- WORK TO COMPLETE
What you copy should be the lines from the one with "You are a computer-use" through the end of the entries, word for word. Omit the pictures.

DATASET RECORDS below:

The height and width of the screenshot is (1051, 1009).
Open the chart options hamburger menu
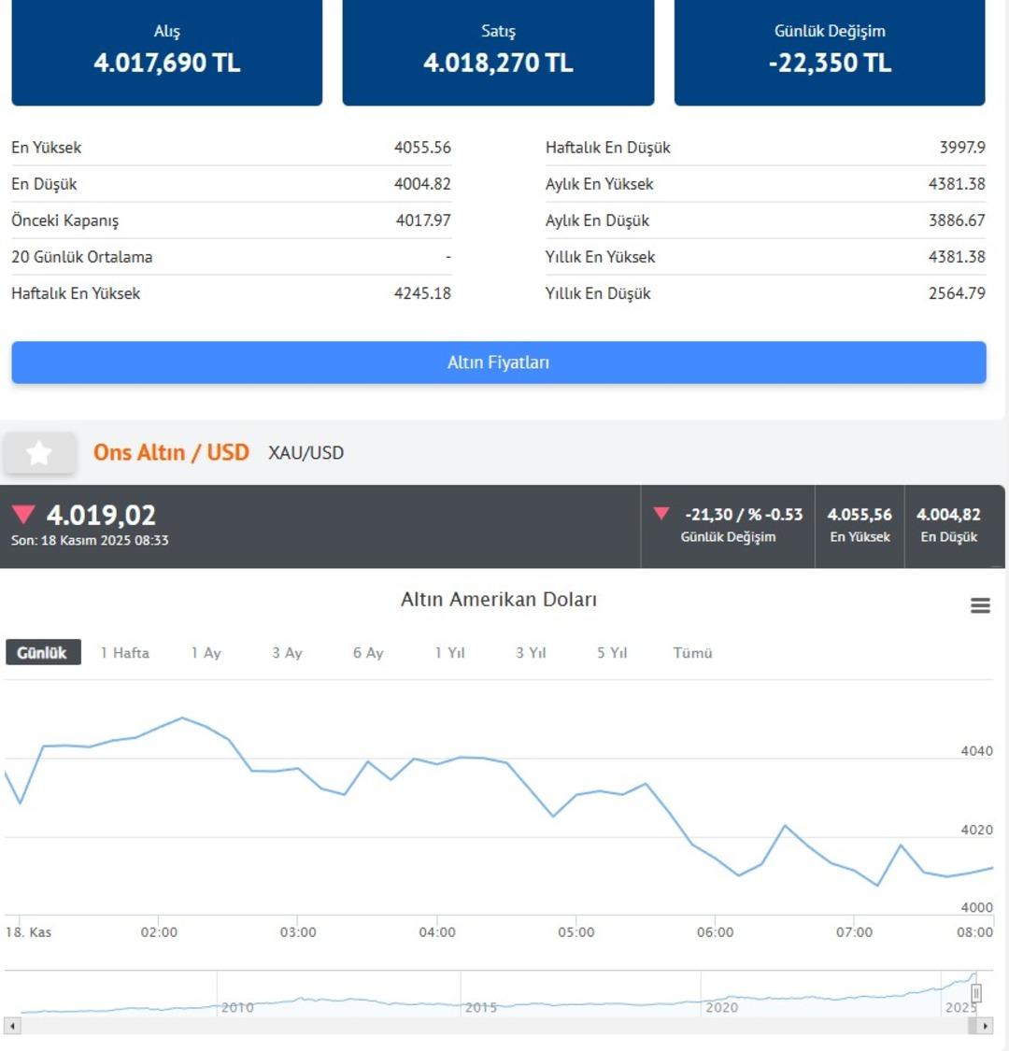[979, 605]
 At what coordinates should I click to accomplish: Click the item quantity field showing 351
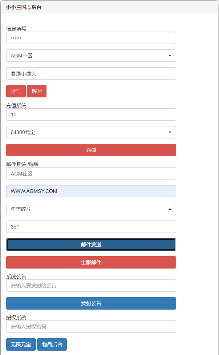click(x=91, y=227)
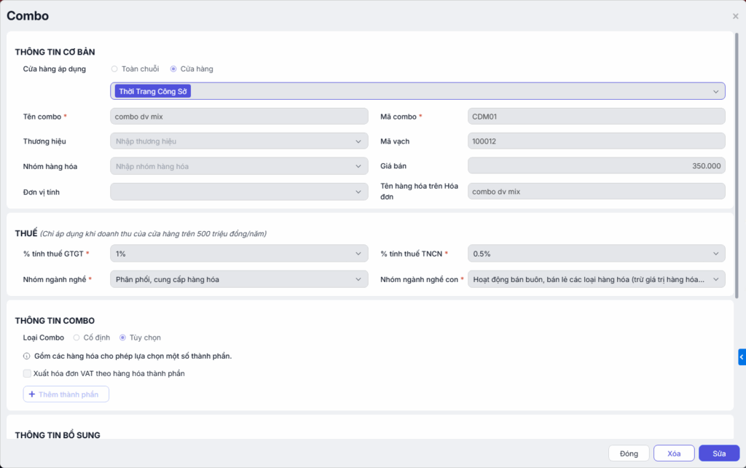The image size is (746, 468).
Task: Select the Cửa hàng radio option
Action: (173, 69)
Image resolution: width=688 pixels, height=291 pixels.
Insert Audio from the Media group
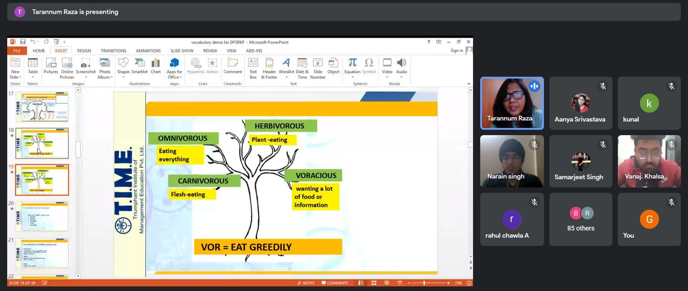pos(402,63)
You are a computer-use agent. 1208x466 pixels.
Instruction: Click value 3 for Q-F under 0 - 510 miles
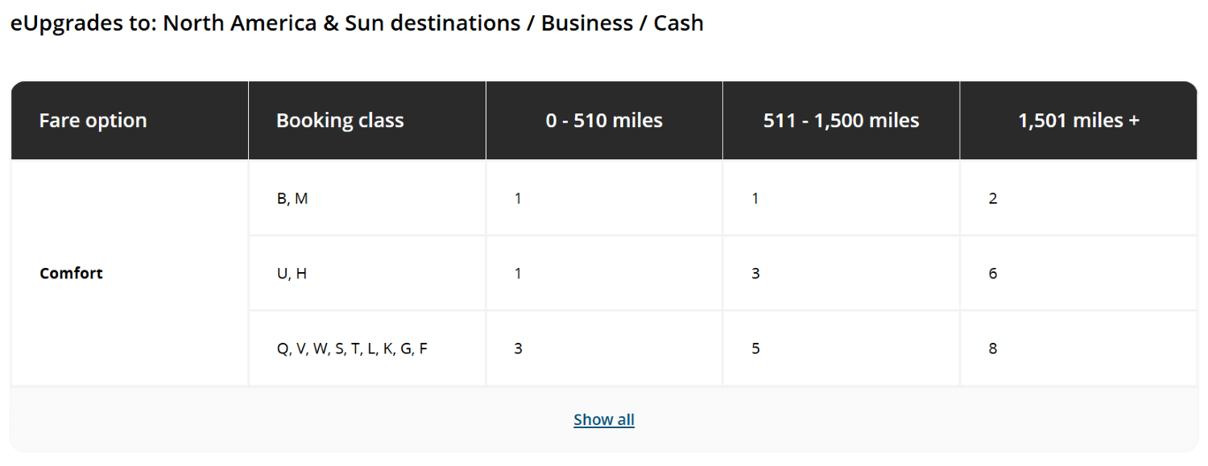pos(518,348)
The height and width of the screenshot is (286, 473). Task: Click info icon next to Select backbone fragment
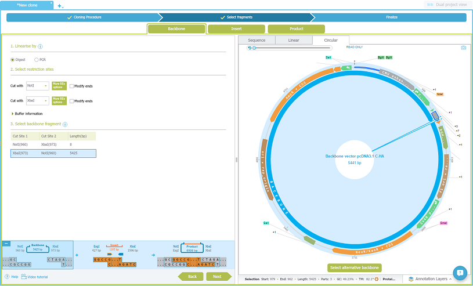point(65,124)
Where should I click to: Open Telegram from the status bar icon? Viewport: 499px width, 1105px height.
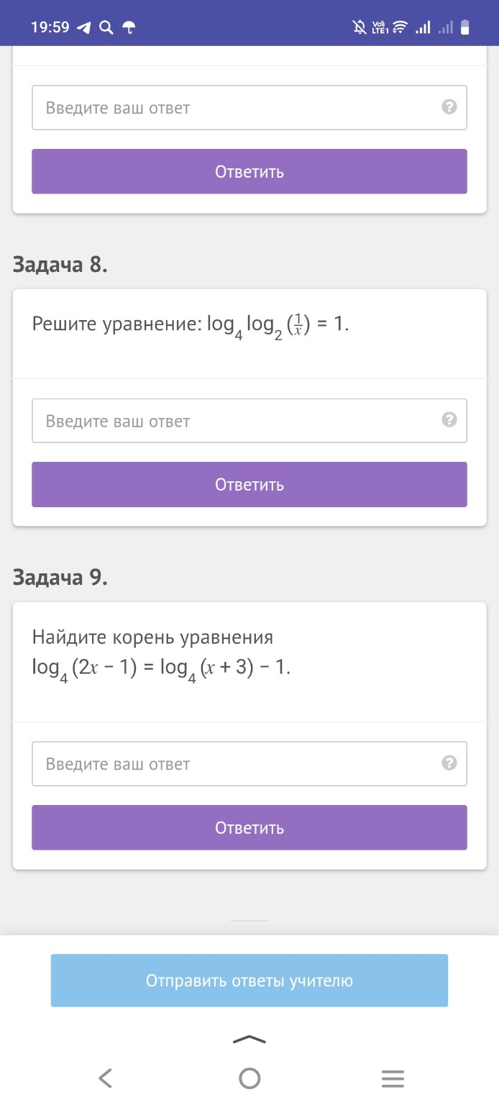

End of DATASET RECORDS.

- FINAL ANSWER
You are a computer-use agent. 1208x466 pixels.
Instruction: Click value 3 for Q-F under 0 - 510 miles
pos(518,348)
The height and width of the screenshot is (286, 473). Task: Click info icon next to Select backbone fragment
point(65,124)
Where should I click to: Open Telegram from the status bar icon? Viewport: 499px width, 1105px height.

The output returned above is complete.